In Turchia chiedere   la pace è “tradimento”

L’11 gennaio 2016, un gruppo di accademici e ricercatori turchi e di altri Paesi chiamato “Accademici per la pace” ha firmato e lanciato un appello intitolato “Non saremo parte di questo crimine!”. Nel documento, essi hanno criticato il governo turco per i suoi recenti coprifuoco e i massacri nei distretti curdi, e gli hanno chiesto la fine delle violenze contro i curdi e di tornare a sedersi al tavolo dei colloqui di pace.

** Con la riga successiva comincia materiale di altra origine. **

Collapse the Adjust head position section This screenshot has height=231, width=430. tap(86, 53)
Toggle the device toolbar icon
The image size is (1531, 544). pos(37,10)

“Dichiariamo che non saremo parte di questo massacro rimanendo in silenzio e chiediamo la fine immediata della violenza perpetrata dallo Stato”, si legge nell’appello. Complessivamente, il documento è stato sottoscritto da 2.212 accademici e ricercatori turchi e 2.279 di altri Paesi.

Il presidente Erdogan e il premier Davutoglu hanno immediatamente preso di mira gli accademici firmatari dell’appello. Il 12 gennaio, il presidente Recep Tayyip Erdogan ha detto: “Purtroppo, questi falsi intellettuali dicono che lo Stato sta compiendo un massacro. Ehi voi, falsi intellettuali! Siete persone bieche. Non siete illuminati. Siete bieche e ignoranti al punto che non sapete nemmeno dove si trovano [in Turchia] le regioni sudorientali o orientali. Oggi ci troviamo di fronte al tradimento dei cosiddetti intellettuali, molti dei quali sono retribuiti dallo Stato e tengono in tasca le carte d’identità di questo Stato. O si sta dalla parte della nazione e dello Stato o da quella dell’organizzazione terroristica. Non chiederemo il permesso a questi sedicenti accademici. Dovrebbero sapere qual è il loro posto”.

Subito dopo il discorso di Erdogan anche il Consiglio turco per l’educazione superiore (Yok) ha rilasciato una dichiarazione dicendo: “Quanto asserito da un gruppo di accademici che definisce ‘massacro e strage’ la lotta condotta dallo Stato contro il terrorismo nella parte sudorientale del Paese fa diffidare del nostro intero mondo accademico. (...) Queste dichiarazioni non possono essere associate alla libertà accademica. Garantire la sicurezza ai cittadini è la responsabilità primaria dello Stato”. E poi lo Yok ha aggiunto che incontrerà presto tutti i rettori universitari e il Consiglio interuniversitario per discutere della questione. Anche il premier turco Ahmet Davutoglu si è unito al coro affermando: “Si tratta di una petizione irrazionale. Essi [gli accademici] si vergogneranno quando la leggeranno meglio. Non può rientrare nella libertà di espressione”.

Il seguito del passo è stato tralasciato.